名門キンバリー魔法学校。そこでは魔法の道を究めんとする若人が、やってくる世界でも有数の場所。今年も黒いローブに身を包み、腰に白杖と杖剣を携えた新入生の一人・オリバーは、これから一緒に過ごすことになる学友と親交を深めつつ、桜並木を進む魔法生物達のパレードを眺めていると、突然、オークが暴れ出して――剣と魔法のファンタジーの幕開け。

感想などなど

魔法学校という言葉の響きに、憧れや期待を抱いてしまうファンタジー好きにぴったりな作品を紹介したい。まぁ、そもそもこの記事にたどり着いたという時点で、幾らかの興味を抱いているということは想像できるが。

本作「七つの魔剣が支配する」は超本格的な魔法ファンタジー作品である。

舞台はキンバリー魔法学校。始まりは桜が咲き誇る春である。桜並木を期待と緊張の面持ちで進む新入生の列の横には、一角馬(ユニコーン)や鷲獅子(グリフォン)、トロールといった魔法生物がパレードを形成している。おぉ、正しく魔法のあるファンタジー世界ならではの描写であろう。

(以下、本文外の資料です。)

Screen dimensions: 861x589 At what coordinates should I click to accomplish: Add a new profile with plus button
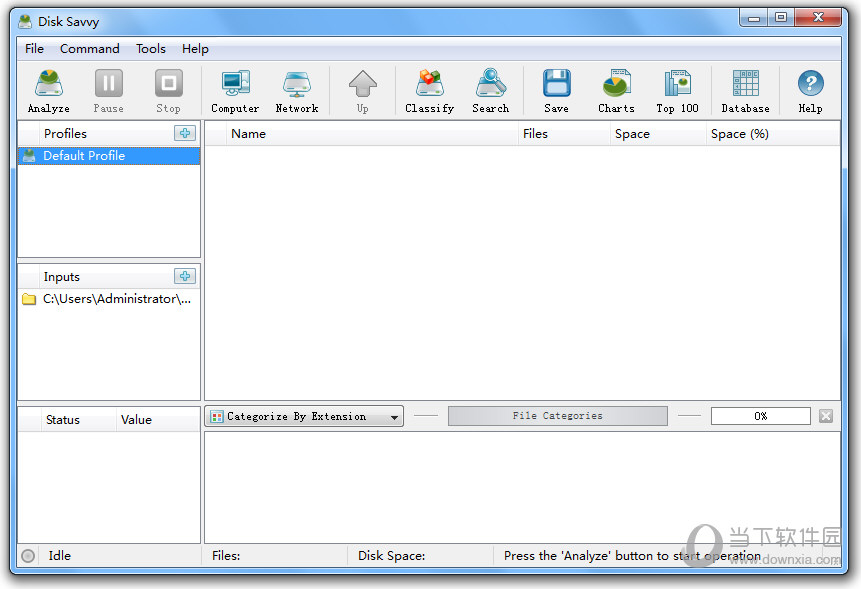pos(185,133)
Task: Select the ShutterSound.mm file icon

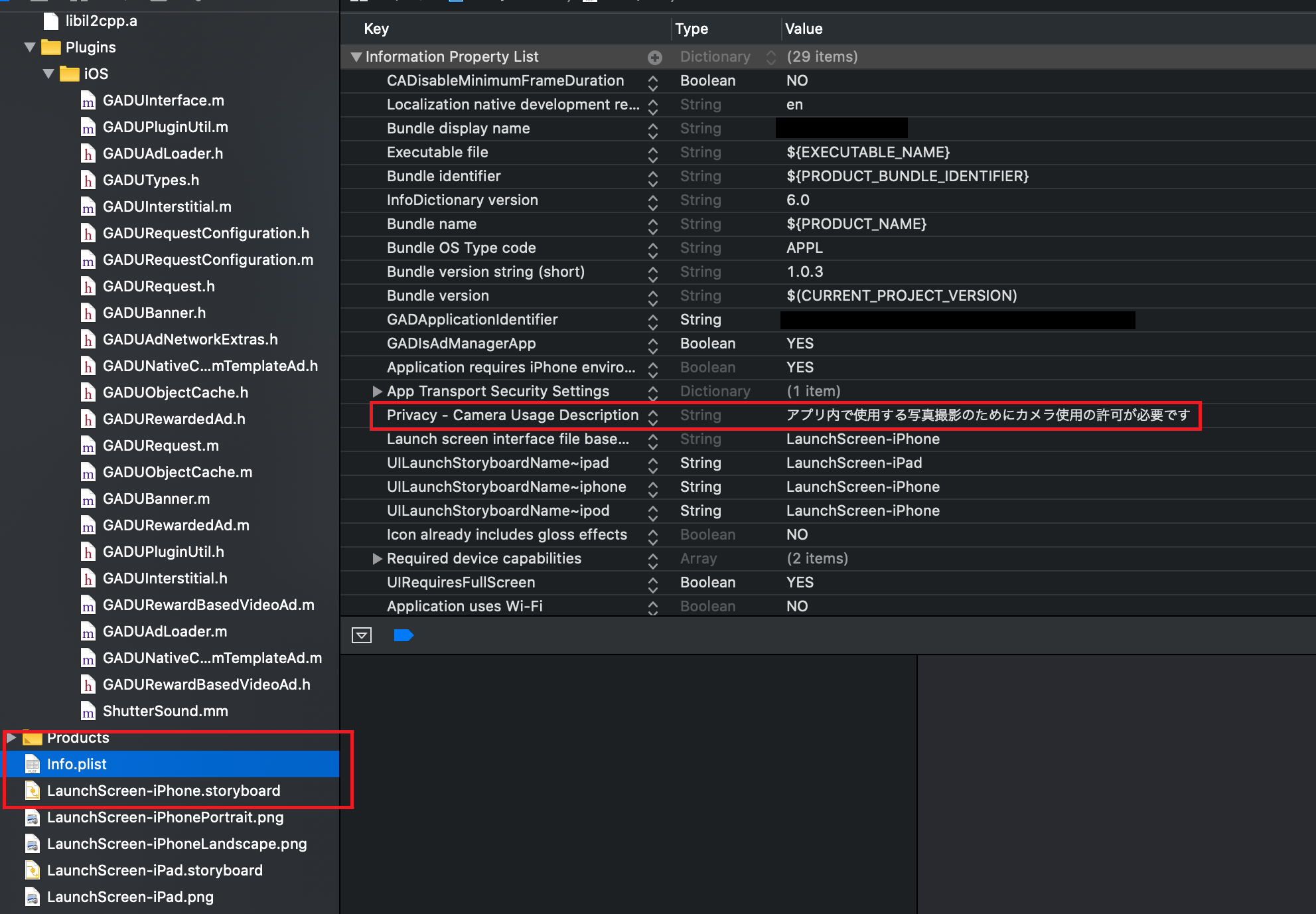Action: [x=88, y=712]
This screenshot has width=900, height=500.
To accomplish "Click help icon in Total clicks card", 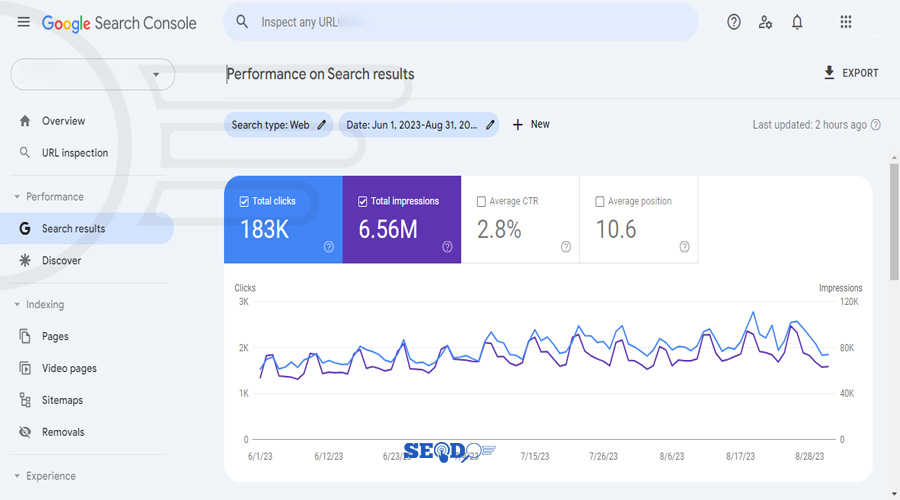I will 329,247.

そこで交わされる会話というのも、そういった魔法生物がいるからこそ生まれる内容である。「わたしたち人類と彼ら亜人種は、三十万年ばかり遡れば全て同一の種に行く着くの」「人権を認められているのはたっさの三種類。それさえも最近のことで――」「野生のトロール舐めすぎだっての! 知らねぇだろ、あいつら畑を荒らした上にそこでウンコしてくんだぞ! 小山みたいにでっけぇやつ!」

……といった具合に。なるほど、亜人と呼ばれる種族に対する人権問題があるらしい。魔法の存在しない地球でも捕鯨問題やら色々あることを考えると、そういった問題で真っ二つに割れることは必然なのかもしれない。

そういったリアリティが本作の魅力である。魔法のある世界でのそういった人権問題や、コメディアンによる魔法を使ったお笑いの存在、魔法のない国における魔法の扱いといった設定の作り込みや情報の出し方が、とても面白い形で織り込まれている。

 

そんな世界における我らが住む日本は、魔法の広まっていないサムライの国ということになっている。武士としての生き様を貫き、ヒロインにして日本出身のナナオは子供の頃から戦場へと駆り出されている。その身体に幾つも付いた刀傷が、その戦場の凄まじさと、彼女の越えてきた修羅場の多さを物語っている。

そんな彼女は日本に来ていたという魔法学校の教授にスカウトされる形で、遠い遠方の国である英国へとやって来た。日本語で書かれているが、作中の登場人物達は英語で会話しているらしく、英語に不慣れなナナオが会話に詰まっているシーンも見受けられる。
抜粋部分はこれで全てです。